Second, from this vantage point we can see how the concerns of the committee were linked to Cold War competition for moral credibility, material wealth, and hence global domination between communism and liberal democracy. But what use was made of the work of the committee, especially by institutional actors connected to the SSRC (such as the Rockefeller Foundation), or to those connected to the centers where many of its members worked? We do have some (extra-archival) information on that front. For example, the committee was connected to several language policy think tanks: the Center for Applied Linguistics in Washington, DC (connected to Georgetown University and the US Foreign Service), the East-West Center in Honolulu (which brought together scholars from the United States and Asia, and provided policy proposals and analysis on this politically crucial region), and the Centre international de recherche sur le bilinguisme in Québec (connected to l’Université Laval and to language policy activities in Canada and Québec). The language policy network was also supported by the Ford Foundation’s multinational grants mentioned above. Members of these networks have acted as expert witnesses in trials (e.g., regarding the provision of services to minority communities, or regarding how to interpret testimony) and developed curricula and bilingual education programs. But we still know little about how the ideas developed by the committee circulated in key decision-making sites, or how those ideas flowed through both the Rockefeller and Ford Foundations, and their government interlocutors.
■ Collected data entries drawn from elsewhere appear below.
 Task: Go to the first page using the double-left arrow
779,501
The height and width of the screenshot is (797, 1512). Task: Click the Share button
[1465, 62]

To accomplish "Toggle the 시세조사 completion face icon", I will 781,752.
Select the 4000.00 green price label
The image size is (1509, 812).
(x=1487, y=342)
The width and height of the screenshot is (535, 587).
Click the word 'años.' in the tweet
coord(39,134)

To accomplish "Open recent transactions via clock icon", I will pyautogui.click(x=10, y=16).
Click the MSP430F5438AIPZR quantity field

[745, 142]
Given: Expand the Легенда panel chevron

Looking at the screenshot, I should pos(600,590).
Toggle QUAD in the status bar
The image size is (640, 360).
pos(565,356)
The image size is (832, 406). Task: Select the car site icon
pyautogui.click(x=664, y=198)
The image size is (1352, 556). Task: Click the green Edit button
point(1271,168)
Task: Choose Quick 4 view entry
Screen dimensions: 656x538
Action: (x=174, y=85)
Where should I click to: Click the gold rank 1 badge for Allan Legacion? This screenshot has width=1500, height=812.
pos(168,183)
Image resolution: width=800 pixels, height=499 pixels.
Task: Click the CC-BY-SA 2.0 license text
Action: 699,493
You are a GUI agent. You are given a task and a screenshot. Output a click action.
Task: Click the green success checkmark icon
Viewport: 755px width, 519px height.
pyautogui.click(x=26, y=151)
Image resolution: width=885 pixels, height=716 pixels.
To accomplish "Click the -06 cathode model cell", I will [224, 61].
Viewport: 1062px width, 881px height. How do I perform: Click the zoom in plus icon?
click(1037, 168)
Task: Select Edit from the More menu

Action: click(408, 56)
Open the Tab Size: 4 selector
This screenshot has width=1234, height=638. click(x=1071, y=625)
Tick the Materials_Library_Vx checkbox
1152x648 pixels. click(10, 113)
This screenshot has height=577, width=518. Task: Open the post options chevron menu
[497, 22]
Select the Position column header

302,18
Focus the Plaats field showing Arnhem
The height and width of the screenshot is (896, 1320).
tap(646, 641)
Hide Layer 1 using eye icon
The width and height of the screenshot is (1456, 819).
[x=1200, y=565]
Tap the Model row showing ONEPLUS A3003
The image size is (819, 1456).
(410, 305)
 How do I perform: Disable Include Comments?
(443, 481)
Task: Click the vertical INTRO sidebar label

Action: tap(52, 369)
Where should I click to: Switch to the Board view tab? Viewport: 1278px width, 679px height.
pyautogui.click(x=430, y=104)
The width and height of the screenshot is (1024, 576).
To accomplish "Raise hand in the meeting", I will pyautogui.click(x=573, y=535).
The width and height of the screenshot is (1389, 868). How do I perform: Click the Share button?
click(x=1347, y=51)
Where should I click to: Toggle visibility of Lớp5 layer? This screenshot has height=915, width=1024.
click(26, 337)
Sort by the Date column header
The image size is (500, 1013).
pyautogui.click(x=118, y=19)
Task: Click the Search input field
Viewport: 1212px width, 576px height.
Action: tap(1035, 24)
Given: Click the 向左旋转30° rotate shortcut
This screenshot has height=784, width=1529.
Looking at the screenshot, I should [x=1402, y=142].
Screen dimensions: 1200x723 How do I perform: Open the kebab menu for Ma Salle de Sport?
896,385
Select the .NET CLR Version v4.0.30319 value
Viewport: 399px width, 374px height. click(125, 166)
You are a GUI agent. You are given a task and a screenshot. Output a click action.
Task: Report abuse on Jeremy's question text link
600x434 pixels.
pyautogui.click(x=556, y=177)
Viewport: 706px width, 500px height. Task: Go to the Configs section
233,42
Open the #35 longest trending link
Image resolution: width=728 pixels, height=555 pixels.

Third, how then do we trace the (possible, even probable) unintended effects of the committee’s work? How do we account for what has become part of the canon, and what has been sidelined although much attention was devoted to it at the time? One clear example was a project on grounded theory in which the same piece of data—a video of a doctoral thesis defense—was to be shared and analyzed by specialists using different analytic approaches. The idea was that bringing these different analytical angles to the same piece of data would allow for the emergence of a truly interdisciplinary understanding of language as social action. The video was made and circulated among committee members, but the project seems to have foundered over major disagreement about the meaning and value of the experiment. For many, such a decontextualized approach was simply impossible. One result, then, may well have been the end of the interdisciplinarity that characterized the early years of the committee, and a retreat into silos.
A final comment: I told this story (or a version of it) to a group of French sociolinguists. They remarked that the parallel in their careers was the CERM, the Centre d’études et de recherches marxistes, a network of centers set up by the French Communist Party. One, led by Marcel Cohen, was devoted to linguistics. This raises the question: Why was it the SSRC that led the way in the United States, and the French Communist Party in France? What other committee-type structures should we be looking for as we construct genealogies of ideas about language-culture-thought, their circulation, and their effects? What role have they played in foregrounding certain kinds of ideas (and their proponents), and sending others off to the metaphorical guillotine? Notably, how have they treated the inevitably political aspect of the ways in which language is bound up with the making of social difference and social inequality?
This text draws on elements of Monica Heller and Bonnie McElhinny, Language, Capitalism, Colonialism: Toward a Critical History (University of Toronto Press, 2017) and Monica Heller, “Socioeconomic Junctures, Theoretical Shifts: A Genealogy of Language Policy and Planning Research,” in The Oxford Handbook of Language Policy and Planning, eds. James Tollefson and Miguel Pérez-Milans (Oxford: Oxford University Press, 2018), 35–50.